Das Schild Mayerling stand links zur Einfahrt eines Gehöftes, welches ruhig und verschlafen inmitten von Wiesen und Bäumen stand und sogleich kam auch die Tragödie von 1889 zur Sprache, die sich dort ereignete und an den Grundfesten der Donaumonarchie rüttelte. Kronprinz Rudolf, der einzige Sohn von Kaiser Franz Joseph I. und seiner Gemahlin, der Kaiserin Elisabeth, ging hier in diesem ursprünglichen Forst gut mit seiner jungen Geliebten Maria Vetsera in den Tod. Die Großmutter AmalieLuise(1789- 1823) der Kaiserin war väterlicherseits Herzogin und Prinzessin von Arenberg, was uns wiederum an unsere Eifel erinnerte; denn die weit verzweigten Linien eines frühen Edelherrengeschlechtes reichen mit dem Aremberg und dem Hause Arenberg auch in die Eifel zurück. Anderntags fuhren wir auf einem Ausflugsdampfer von Krems bis nach Spitz durch die Wachau und sahen einen Teil des Donaudurchbruchtales. Unterwegs erblickten wir Heurigenlokale in malerisch gelegenen Dörfern, auf den Burgen, Burgruinen und an den Kirchen waren Fahnen gehisst.
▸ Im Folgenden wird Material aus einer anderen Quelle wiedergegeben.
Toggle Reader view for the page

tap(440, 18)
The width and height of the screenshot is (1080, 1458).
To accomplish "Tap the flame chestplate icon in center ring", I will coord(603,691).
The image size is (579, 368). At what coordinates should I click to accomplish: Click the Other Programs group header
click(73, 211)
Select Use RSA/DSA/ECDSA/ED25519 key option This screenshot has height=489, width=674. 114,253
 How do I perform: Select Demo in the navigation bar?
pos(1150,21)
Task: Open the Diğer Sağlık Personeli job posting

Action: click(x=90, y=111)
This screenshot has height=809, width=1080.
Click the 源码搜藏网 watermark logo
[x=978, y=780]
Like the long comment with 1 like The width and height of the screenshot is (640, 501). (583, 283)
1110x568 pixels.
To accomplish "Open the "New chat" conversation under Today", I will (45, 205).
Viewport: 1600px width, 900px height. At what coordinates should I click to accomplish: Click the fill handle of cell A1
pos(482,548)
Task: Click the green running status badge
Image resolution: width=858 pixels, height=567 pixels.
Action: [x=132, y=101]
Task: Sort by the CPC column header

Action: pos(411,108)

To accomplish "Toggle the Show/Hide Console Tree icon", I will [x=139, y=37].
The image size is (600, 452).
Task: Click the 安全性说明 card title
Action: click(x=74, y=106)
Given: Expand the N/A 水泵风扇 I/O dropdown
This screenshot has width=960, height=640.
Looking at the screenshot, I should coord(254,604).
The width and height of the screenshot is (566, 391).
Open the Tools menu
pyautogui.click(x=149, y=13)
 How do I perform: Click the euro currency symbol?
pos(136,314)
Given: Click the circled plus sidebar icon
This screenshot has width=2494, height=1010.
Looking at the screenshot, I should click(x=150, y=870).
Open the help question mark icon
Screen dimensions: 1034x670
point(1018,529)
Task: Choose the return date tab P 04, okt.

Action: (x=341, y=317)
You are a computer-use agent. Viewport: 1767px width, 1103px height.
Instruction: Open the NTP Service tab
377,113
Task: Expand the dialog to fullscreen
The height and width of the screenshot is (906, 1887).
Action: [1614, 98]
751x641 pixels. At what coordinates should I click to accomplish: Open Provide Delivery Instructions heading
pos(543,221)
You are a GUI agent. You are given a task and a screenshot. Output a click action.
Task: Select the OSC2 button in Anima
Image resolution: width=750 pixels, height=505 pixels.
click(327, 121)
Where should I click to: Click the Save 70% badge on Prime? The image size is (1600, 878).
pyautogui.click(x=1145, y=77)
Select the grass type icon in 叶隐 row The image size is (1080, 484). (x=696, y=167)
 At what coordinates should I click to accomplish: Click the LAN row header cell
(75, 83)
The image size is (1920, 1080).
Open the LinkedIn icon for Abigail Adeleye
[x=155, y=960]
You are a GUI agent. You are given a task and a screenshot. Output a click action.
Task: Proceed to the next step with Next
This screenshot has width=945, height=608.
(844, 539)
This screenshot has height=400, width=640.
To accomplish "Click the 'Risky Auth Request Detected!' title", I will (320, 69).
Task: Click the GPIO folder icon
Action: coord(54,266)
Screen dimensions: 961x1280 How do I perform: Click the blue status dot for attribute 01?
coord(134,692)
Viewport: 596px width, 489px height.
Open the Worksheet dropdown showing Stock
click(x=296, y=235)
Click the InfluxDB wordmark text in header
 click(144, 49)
Radfahrer säumten das Ufer und erkundeten den Donauradweg. Wie Perlen reihen sich die Orte unterhalb der Weinberge, gesäumt von Marillenhainen, in gebührendem Abstand aneinander. Über dem Ort Dürnstein sahen wir die Ruine der Burg, in der 1193 der Babenberger Leopold V. den englischen König Richard Löwenherz gefangenhielt, ehe er zur Burg Trifels gebracht wurde. Dort waren zu jener Zeit die Schätze des Reiches aufbewahrt. Auf unserer Heimfahrt fuhren wir durch die wunderschöne Pfalz und bewunderten in Annweiler eben diese Burg Trifels, konnten nur erahnen, wieviel länger dieser wertvolle Tross mit dem Gefangenen vor annähernd 800 Jahren unterwegs war. Pfalz und Hunsrück ließen wir hinter uns, dann das liebliche Tal der Mosel und nach kurzer Zeit mit Blick auf die vertrauten Berge sagte ich zum Abschied: »Ohne Zweifel - wir sind wieder in der Eifel«.